Le décret précise les clauses minimales que doit comporter le contrat d’hébergement
L’article R.1111-11 du code de la santé publique énumère 14 clauses que le contrat conclu entre l’hébergeur et son clients doit au minimum comporter.
Le décret précise les conditions de traitement des demandes d’agrément déposées avant le 31 mars 2018
Les agréments pour l’hébergement de données sur support numérique délivrés avant le 31 mars 2018 ou à la suite de demandes déposées avant cette date, restent régis jusqu’à leur terme par les dispositions de :
« 1° La sous-section 1 du chapitre Ier du titre Ier du livre Ier de la première partie du code de la santé publique dans leur rédaction avant l’entrée en vigueur de l’article 1er du décret ;
2° La sous-section 2 du chapitre Ier du titre Ier du livre Ier de la première partie du code de la santé publique dans leur rédaction avant l’entrée en vigueur de l’article 2 du décret. »

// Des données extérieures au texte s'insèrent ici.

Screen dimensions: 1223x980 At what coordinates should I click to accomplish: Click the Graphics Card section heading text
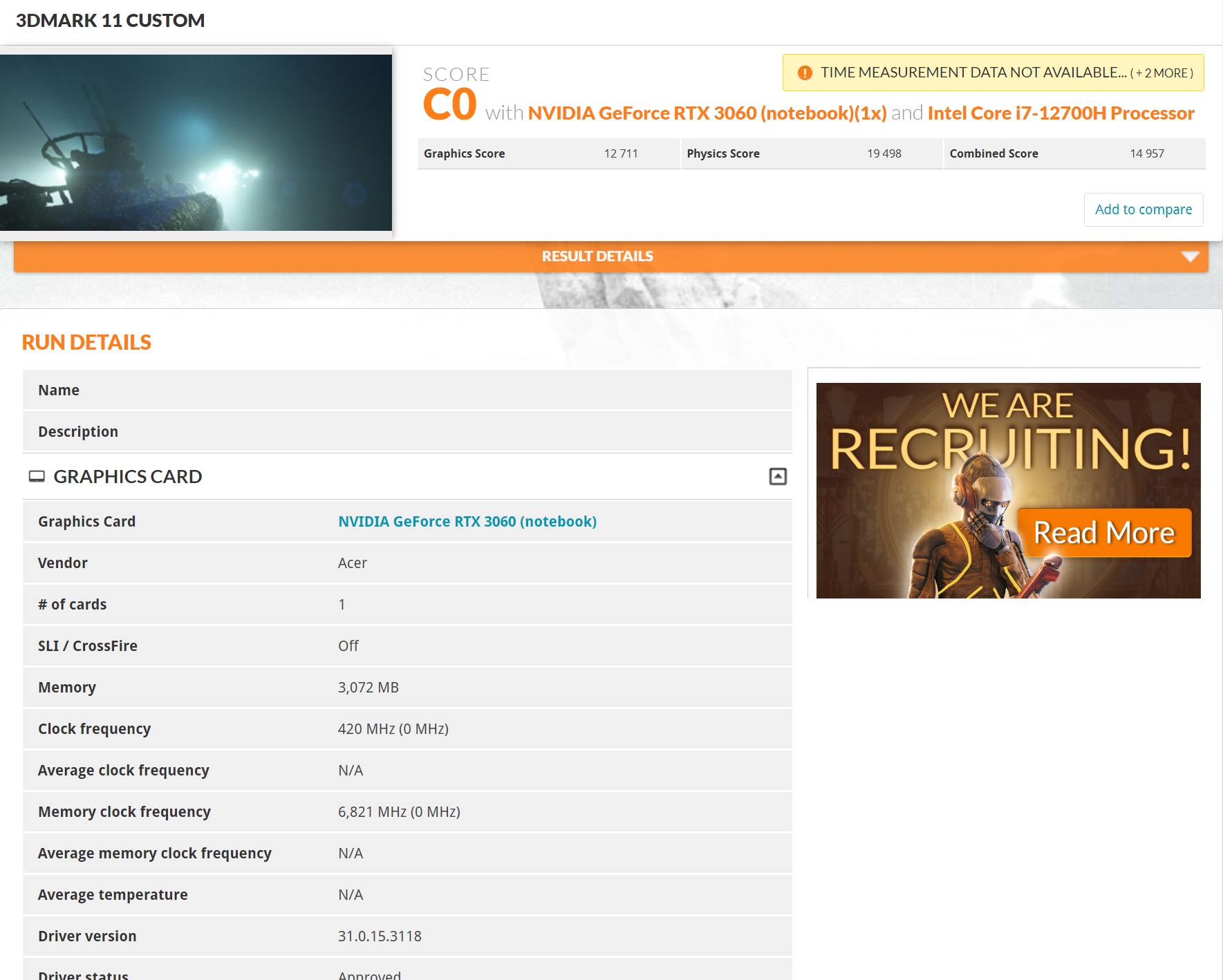coord(128,477)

Par ailleurs, lorsque l’agrément pour l’hébergement de données de santé sur support informatique arrive à son terme avant le 31 mars 2019, la durée de l’agrément est prolongée pour une durée de six mois afin de permettre à l’hébergeur d’effectuer les démarches de certification nécessaires à la poursuite de son activité d’hébergement de données de santé.
La CNIL émettait quelques réserves dans un avis rendu le 12 octobre 2017 sur une version antérieure du projet de décret
Sur la champ d’application de l’article L.1111-8 du CSP
Dans une délibération du 12 octobre 2017 portant sur le projet de décret , la CNIL soulignait que la rédaction de l’article « a conduit de nombreux responsables de traitement à s’interroger sur l’obligation de recourir ou non à un hébergeur de données de santé ». La CNIL expliquait que certains assureurs estimaient avoir l’obligation légale de faire appel à des hébergeurs répondant aux obligations de l’article L.1111-8 lorsqu’ils externalisent l’hébergement de données recueillies dans le cadre de procédures de remboursement. D’autres assureurs ne s’estimaient pas soumis à ces obligations.
Sur le périmètre des activités d’hébergement soumises à certification
La Commission estimait que le projet de décret « devait être modifié pour lever les interrogations subsistantes sur le contour de l’obligation de recourir à un hébergeur de données de santé certifié ».
Le Décret est disponible au téléchargement sur le site du Journal Officiel.